Kota Jambi, Oerban.com – Kampanye 16 Hari Anti Kekerasan terhadap Perempuan (16 Days of Activism Against Gender Violence) merupakan kampanye internasional untuk mendorong upaya penghapusan kekerasan terhadap perempuan di seluruh dunia.
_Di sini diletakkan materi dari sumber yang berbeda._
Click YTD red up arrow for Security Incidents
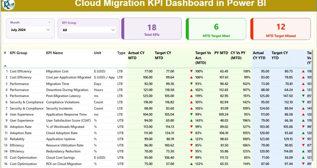This screenshot has width=317, height=168. [303, 108]
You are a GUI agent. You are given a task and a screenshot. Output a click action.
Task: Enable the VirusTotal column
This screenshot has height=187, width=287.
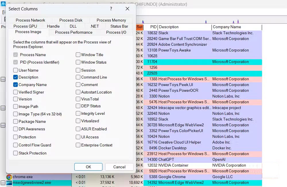coord(78,100)
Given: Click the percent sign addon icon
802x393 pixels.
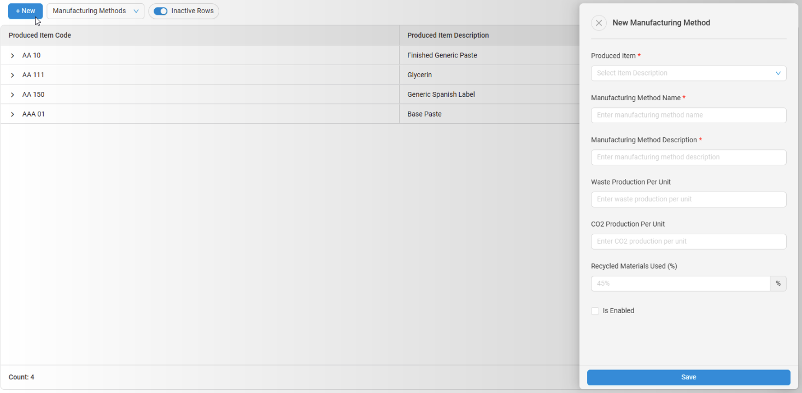Looking at the screenshot, I should (x=778, y=284).
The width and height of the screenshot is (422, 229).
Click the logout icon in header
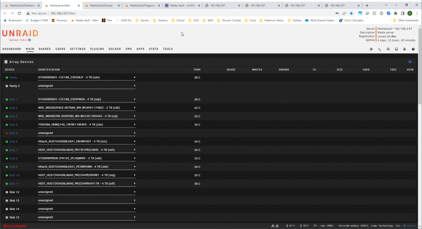371,49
Setiap tahunnya, kegiatan ini berlangsung dari tanggal 25 November yang merupakan Hari Internasional Penghapusan Kekerasan terhadap Perempuan hingga tanggal 10 Desember yang merupakan Hari Hak Asasi Manusia (HAM) Internasional.Dipilihnya rentang waktu tersebut adalah dalam rangka menghubungkan secara simbolik antara kekerasan terhadap perempuan dan HAM, serta menekankan bahwa kekerasan terhadap perempuan merupakan salah satu bentuk pelanggaran HAM.
Sebagai lembaga perempuan yang aktif memperjuangkan hak-hak perempuan di Provinsi Jambi, Beranda Perempuan bersama 17 lembaga mitra kampanye Plan Indonesia akan memberikan ruang bagi anak-anak muda, khususnya anak perempuan untuk bersuara dan ikut partisipasi dalam upaya mendorong pemenuhan hak anak dan kesetaraan bagi anak perempuan melalui kampanye serentak dalam rentang waktu 25 November-10 Desember.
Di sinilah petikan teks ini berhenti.